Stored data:
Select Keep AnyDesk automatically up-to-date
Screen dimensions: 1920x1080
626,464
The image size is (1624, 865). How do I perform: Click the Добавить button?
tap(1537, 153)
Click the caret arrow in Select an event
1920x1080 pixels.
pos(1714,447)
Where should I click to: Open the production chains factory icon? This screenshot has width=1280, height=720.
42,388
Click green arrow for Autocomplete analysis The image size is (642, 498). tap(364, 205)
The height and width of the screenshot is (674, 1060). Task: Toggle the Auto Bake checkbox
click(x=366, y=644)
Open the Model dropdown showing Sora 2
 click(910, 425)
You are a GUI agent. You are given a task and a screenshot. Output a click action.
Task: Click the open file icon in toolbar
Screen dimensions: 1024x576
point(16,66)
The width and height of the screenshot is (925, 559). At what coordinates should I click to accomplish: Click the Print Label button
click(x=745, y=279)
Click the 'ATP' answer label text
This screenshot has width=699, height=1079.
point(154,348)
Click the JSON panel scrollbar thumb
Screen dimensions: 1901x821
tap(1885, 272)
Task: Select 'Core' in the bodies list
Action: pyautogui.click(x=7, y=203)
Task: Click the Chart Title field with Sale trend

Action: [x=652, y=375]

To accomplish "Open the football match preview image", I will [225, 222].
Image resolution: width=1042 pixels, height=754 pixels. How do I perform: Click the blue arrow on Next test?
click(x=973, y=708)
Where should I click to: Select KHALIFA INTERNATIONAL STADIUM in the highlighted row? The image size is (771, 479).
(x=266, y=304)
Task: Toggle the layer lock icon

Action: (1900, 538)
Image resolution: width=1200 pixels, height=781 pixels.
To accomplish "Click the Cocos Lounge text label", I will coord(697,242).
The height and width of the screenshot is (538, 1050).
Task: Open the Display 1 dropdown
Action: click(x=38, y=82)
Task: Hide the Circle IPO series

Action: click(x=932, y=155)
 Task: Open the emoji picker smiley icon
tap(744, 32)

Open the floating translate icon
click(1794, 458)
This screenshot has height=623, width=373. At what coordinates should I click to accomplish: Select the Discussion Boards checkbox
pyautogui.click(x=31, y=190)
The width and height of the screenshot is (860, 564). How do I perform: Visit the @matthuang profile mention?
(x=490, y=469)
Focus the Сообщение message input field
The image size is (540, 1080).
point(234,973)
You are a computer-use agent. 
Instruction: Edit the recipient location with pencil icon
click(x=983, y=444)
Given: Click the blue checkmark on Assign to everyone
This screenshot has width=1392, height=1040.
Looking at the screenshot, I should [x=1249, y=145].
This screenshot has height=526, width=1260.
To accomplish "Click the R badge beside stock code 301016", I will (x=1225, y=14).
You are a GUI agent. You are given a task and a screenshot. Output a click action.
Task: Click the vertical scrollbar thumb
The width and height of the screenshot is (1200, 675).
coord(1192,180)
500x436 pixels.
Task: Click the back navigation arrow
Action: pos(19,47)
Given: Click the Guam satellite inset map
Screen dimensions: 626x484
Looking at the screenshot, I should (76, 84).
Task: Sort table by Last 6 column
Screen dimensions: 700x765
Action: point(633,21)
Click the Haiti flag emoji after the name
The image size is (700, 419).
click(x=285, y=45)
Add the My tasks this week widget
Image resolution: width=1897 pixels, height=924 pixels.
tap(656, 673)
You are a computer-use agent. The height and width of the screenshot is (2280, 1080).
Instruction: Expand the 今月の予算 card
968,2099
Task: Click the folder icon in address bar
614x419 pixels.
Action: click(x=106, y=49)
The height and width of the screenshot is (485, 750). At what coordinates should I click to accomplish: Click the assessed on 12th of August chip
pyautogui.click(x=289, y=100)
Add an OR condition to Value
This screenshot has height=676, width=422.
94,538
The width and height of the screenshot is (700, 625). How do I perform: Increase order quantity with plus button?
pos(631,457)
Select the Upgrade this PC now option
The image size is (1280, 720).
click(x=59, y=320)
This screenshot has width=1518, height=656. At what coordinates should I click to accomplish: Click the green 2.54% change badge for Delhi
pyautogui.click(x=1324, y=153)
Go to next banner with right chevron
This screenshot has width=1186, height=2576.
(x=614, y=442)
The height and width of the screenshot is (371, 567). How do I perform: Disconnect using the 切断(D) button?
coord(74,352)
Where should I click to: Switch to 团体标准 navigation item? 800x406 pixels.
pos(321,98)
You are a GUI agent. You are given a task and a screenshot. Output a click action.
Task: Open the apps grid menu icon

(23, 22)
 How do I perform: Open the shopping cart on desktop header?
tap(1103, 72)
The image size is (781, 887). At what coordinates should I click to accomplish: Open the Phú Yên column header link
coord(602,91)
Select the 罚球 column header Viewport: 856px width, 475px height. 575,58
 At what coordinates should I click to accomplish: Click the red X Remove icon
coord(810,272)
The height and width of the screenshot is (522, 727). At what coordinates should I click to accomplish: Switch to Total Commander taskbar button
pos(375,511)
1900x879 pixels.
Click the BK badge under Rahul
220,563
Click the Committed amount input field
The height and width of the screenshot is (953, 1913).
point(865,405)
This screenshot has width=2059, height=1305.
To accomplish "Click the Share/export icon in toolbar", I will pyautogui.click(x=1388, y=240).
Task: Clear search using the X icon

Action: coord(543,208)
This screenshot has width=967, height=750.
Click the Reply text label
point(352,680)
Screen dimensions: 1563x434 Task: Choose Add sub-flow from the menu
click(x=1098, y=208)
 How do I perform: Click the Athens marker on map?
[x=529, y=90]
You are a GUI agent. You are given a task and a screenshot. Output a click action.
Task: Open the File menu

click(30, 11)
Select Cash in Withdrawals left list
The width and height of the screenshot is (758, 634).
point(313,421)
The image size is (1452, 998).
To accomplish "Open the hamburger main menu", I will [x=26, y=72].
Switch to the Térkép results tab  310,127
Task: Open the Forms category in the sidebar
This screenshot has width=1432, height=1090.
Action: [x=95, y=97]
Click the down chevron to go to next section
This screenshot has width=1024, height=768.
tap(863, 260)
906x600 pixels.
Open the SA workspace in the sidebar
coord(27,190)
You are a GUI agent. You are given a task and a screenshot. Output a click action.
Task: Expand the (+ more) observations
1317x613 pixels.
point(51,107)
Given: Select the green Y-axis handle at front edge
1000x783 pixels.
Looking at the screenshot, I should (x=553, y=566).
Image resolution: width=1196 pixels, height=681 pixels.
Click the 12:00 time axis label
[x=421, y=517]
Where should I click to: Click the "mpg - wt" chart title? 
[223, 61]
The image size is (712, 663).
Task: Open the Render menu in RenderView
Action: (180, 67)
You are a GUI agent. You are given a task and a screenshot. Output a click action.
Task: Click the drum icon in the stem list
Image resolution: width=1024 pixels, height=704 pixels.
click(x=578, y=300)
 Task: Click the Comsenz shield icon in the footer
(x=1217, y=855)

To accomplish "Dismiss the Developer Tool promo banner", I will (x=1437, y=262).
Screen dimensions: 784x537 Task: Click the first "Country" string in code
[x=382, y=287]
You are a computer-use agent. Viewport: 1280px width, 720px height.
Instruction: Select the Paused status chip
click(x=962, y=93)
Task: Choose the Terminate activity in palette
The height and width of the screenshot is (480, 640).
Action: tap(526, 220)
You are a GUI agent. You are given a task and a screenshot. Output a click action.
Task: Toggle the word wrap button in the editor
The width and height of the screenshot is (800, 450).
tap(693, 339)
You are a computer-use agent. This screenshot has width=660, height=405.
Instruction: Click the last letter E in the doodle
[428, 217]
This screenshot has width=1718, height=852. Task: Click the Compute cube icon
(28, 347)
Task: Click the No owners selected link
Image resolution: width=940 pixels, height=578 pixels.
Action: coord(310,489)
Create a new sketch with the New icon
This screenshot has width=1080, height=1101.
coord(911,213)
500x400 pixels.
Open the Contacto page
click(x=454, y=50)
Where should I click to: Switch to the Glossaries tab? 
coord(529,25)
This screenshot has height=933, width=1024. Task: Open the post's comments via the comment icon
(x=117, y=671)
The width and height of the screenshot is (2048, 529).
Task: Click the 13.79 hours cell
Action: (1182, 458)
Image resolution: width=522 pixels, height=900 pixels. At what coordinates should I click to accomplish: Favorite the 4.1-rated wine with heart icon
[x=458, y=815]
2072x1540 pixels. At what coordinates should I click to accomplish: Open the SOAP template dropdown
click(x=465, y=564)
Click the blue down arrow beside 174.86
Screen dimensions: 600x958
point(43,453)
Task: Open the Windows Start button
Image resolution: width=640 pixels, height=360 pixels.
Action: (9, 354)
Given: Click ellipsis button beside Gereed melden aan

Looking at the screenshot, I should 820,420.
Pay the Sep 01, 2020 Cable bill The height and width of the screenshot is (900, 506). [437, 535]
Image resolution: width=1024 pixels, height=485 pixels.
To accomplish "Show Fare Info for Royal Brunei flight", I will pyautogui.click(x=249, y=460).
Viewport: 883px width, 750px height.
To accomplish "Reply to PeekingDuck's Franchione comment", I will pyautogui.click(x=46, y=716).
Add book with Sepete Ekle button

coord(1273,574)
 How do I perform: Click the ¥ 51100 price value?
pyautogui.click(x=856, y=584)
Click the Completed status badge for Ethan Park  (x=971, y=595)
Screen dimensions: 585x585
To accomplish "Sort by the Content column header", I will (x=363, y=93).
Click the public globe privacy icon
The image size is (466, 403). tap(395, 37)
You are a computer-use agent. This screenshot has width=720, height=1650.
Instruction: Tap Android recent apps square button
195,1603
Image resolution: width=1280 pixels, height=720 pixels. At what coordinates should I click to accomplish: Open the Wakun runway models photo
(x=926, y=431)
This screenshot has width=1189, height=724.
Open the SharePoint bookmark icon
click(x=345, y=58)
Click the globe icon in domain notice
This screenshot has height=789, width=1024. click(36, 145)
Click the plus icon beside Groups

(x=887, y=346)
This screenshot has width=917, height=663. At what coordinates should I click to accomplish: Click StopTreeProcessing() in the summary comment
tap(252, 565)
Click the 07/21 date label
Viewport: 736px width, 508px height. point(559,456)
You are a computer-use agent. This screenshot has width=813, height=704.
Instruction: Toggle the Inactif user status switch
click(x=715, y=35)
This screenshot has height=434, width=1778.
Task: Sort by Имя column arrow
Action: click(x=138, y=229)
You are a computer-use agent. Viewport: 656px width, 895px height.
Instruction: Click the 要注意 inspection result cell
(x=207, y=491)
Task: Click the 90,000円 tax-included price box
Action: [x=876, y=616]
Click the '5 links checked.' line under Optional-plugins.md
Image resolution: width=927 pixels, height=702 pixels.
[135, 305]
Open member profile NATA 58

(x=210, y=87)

YOUR GOAL
Give back every line from the beginning of the records through the line holding "Image resolution: width=1200", exactly as it reads, and leave out the rest.

ANSWER TO THE EXERCISE
Select Keep AnyDesk automatically up-to-date
Screen dimensions: 1920x1080
626,464
The image size is (1624, 865). How do I perform: Click the Добавить button?
tap(1537, 153)
Click the caret arrow in Select an event
1920x1080 pixels.
pos(1714,447)
Where should I click to: Open the production chains factory icon? This screenshot has width=1280, height=720.
42,388
Click green arrow for Autocomplete analysis The image size is (642, 498). tap(364, 205)
The height and width of the screenshot is (674, 1060). Task: Toggle the Auto Bake checkbox
click(x=366, y=644)
Open the Model dropdown showing Sora 2
 click(910, 425)
You are a GUI agent. You are given a task and a screenshot. Output a click action.
Task: Click the open file icon in toolbar
Screen dimensions: 1024x576
point(16,66)
The width and height of the screenshot is (925, 559). At what coordinates should I click to accomplish: Click the Print Label button
click(x=745, y=279)
Click the 'ATP' answer label text
This screenshot has width=699, height=1079.
point(154,348)
Click the JSON panel scrollbar thumb
Screen dimensions: 1901x821
tap(1885, 272)
Task: Select 'Core' in the bodies list
Action: pyautogui.click(x=7, y=203)
Task: Click the Chart Title field with Sale trend

Action: [x=652, y=375]

To accomplish "Open the football match preview image", I will [225, 222].
Image resolution: width=1042 pixels, height=754 pixels. How do I perform: Click the blue arrow on Next test?
click(x=973, y=708)
Where should I click to: Select KHALIFA INTERNATIONAL STADIUM in the highlighted row? The image size is (771, 479).
(x=266, y=304)
Task: Toggle the layer lock icon

Action: (1900, 538)
Image resolution: width=1200 pixels, height=781 pixels.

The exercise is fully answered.